* Text:
......
The Header struct defines, well, you guessed it, the file header:

_packed_ struct Header {
        uint8_t signature[8]; /* "LPKSHHRH" */
        le32_t compatible_flags;
        le32_t incompatible_flags;
        uint8_t state;
        uint8_t reserved[7];
        sd_id128_t file_id;
        sd_id128_t machine_id;
        sd_id128_t boot_id;    /* last writer */
        sd_id128_t seqnum_id;
        le64_t header_size;
        le64_t arena_size;
        le64_t data_hash_table_offset;
        le64_t data_hash_table_size;
        le64_t field_hash_table_offset;
        le64_t field_hash_table_size;
        le64_t tail_object_offset;
        le64_t n_objects;
        le64_t n_entries;
        le64_t tail_entry_seqnum;
        le64_t head_entry_seqnum;
        le64_t entry_array_offset;
        le64_t head_entry_realtime;
        le64_t tail_entry_realtime;
        le64_t tail_entry_monotonic;
        /* Added in 187 */
        le64_t n_data;
        le64_t n_fields;
        /* Added in 189 */
        le64_t n_tags;
        le64_t n_entry_arrays;
};

The first 8 bytes of Journal files must contain the ASCII characters LPKSHHRH.

If a writer finds that the machine_id of a file to write to does not match the machine it is running on it should immediately rotate the file and start a new one.

When journal file is first created the file_id is randomly and uniquely initialized.

When a writer opens a file it shall initialize the boot_id to the current boot id of the system.

The currently used part of the file is the header_size plus the arena_size field of the header. If a writer needs to write to a file where the actual file size on disk is smaller than the reported value it shall immediately rotate the file and start a new one. If a writer is asked to write to a file with a header that is shorter than his own definition of the struct Header, he shall immediately rotate the file and start a new one.

The n_objects field contains a counter for objects currently available in this file. As objects are appended to the end of the file this counter is increased.

The first object in the file starts immediately after the header. The last object in the file is at the offset tail_object_offset, which may be 0 if no object is in the file yet.

The n_entries, n_data, n_fields, n_tags, n_entry_arrays are counters of the objects of the specific types.

tail_entry_seqnum and head_entry_seqnum contain the sequential number (see below) of the last or first entry in the file, respectively, or 0 if no entry has been written yet.

tail_entry_realtime and head_entry_realtime contain the wallclock timestamp of the last or first entry in the file, respectively, or 0 if no entry has been written yet.

tail_entry_monotonic is the monotonic timestamp of the last entry in the file, referring to monotonic time of the boot identified by boot_id.

Extensibility

The format is supposed to be extensible in order to enable future additions of features. Readers should simply skip objects of unknown types as they read them. If a compatible feature extension is made a new bit is registered in the header's 'compatible_flags' field. If a feature extension is used that makes the format incompatible a new bit is registered in the header's 'incompatible_flags' field. Readers should check these two bit fields, if they find a flag they don't understand in compatible_flags they should continue to read the file, but if they find one in 'incompatible_flags' they should fail, asking for an update of the software. Writers should refuse writing if there's an unknown bit flag in either of these fields.
......
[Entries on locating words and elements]
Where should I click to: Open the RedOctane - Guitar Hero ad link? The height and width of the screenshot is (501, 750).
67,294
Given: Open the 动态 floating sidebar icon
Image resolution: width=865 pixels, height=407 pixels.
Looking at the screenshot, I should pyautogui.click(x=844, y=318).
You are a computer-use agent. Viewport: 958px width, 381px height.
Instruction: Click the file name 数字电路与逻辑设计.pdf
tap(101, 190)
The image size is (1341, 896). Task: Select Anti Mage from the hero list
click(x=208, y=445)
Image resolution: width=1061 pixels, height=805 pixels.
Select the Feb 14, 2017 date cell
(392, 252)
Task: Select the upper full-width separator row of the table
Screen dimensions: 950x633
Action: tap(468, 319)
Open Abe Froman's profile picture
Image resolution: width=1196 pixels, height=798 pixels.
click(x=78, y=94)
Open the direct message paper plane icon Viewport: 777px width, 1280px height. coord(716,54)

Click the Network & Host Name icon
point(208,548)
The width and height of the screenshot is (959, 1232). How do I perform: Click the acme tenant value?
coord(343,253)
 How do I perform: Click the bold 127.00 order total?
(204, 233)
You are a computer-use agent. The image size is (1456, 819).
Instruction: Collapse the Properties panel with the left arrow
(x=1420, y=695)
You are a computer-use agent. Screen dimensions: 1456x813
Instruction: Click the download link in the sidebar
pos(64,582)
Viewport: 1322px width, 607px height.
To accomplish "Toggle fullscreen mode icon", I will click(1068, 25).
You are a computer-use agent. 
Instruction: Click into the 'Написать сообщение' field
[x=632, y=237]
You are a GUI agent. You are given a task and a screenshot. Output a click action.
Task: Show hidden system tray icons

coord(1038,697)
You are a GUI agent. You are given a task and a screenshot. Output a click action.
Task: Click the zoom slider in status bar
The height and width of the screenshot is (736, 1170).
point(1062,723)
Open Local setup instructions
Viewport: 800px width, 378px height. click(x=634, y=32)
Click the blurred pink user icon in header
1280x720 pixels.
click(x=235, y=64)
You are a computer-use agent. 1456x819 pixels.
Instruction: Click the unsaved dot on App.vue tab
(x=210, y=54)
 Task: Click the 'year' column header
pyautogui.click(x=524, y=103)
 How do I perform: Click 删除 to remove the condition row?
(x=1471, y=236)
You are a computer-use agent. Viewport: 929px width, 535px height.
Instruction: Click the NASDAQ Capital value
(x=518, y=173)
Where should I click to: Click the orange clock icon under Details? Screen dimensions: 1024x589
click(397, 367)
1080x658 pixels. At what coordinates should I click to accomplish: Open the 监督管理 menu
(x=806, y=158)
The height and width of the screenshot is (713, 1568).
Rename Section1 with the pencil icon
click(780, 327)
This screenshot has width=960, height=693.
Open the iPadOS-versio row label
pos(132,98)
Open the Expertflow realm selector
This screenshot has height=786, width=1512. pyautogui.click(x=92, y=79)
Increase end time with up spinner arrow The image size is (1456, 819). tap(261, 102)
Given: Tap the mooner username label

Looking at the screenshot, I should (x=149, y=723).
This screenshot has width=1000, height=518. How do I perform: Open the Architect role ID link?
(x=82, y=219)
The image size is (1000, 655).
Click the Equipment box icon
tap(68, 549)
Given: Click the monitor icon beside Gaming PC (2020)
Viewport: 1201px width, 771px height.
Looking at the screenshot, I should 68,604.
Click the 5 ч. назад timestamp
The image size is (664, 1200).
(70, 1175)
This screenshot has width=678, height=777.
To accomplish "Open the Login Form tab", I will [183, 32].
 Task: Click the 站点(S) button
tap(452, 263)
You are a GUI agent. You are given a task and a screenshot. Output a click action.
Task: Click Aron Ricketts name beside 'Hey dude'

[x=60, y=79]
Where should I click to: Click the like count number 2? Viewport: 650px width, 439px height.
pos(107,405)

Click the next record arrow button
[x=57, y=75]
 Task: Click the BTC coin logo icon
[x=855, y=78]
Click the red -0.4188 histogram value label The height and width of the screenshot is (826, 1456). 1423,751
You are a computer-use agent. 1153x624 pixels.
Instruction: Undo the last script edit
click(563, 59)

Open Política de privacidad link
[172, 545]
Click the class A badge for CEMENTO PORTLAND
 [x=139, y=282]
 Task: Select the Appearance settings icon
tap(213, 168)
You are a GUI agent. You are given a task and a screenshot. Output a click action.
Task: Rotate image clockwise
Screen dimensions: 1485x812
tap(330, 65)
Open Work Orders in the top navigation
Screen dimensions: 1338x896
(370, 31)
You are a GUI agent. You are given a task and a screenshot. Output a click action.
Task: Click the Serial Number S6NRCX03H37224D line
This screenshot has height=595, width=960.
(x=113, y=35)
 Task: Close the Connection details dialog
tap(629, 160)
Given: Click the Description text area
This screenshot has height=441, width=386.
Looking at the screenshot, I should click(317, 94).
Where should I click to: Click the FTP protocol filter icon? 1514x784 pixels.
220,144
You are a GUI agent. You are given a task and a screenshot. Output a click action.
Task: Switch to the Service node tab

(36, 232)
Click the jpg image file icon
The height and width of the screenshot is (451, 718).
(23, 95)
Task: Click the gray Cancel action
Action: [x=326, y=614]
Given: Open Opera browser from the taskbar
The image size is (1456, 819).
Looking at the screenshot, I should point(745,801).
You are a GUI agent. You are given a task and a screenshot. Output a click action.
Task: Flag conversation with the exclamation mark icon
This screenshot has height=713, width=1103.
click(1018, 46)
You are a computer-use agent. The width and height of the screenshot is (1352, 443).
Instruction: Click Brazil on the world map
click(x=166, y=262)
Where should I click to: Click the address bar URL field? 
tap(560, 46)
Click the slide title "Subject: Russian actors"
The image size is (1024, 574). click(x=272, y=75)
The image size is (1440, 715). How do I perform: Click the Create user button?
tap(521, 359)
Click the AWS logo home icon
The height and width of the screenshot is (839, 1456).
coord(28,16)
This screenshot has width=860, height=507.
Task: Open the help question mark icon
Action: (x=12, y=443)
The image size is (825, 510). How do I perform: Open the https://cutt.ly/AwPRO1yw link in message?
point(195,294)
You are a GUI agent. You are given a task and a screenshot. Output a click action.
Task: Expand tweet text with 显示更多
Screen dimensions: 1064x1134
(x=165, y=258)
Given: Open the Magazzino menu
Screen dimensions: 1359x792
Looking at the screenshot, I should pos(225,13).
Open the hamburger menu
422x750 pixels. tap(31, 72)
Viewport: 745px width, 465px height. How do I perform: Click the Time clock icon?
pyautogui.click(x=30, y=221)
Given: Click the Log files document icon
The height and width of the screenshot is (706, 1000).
......
Pick up the description of the journal file format after its last sentence and keep it going. The records come from a separate source.

* Written reply:
The file header may be extended as new features are added. The size of the file header is stored in the header. All header fields up to "n_data" are known to unconditionally exist in all revisions of the file format, all fields starting with "n_data" needs to be explicitly checked for via a size check, since they were additions after the initial release.

Currently only two extensions flagged in the flags fields are known:

enum {
        HEADER_INCOMPATIBLE_COMPRESSED = 1
};

enum {
        HEADER_COMPATIBLE_SEALED = 1
};

HEADER_INCOMPATIBLE_COMPRESSED indicates that the file includes DATA objects that are compressed using XZ.

HEADER_COMPATIBLE_SEALED indicates that the file includes TAG objects required for Forward Secure Sealing.

Dirty Detection

enum {
        STATE_OFFLINE = 0,
        STATE_ONLINE = 1,
        STATE_ARCHIVED = 2,
        _STATE_MAX
};

If a file is opened for writing the state field should be set to STATE_ONLINE. If a file is closed after writing the state field should be set to STATE_OFFLINE. After a file has been rotated it should be set to STATE_ARCHIVED. If a writer is asked to write to a file that is not in STATE_OFFLINE it should immediately rotate the file and start a new one, without changing the file.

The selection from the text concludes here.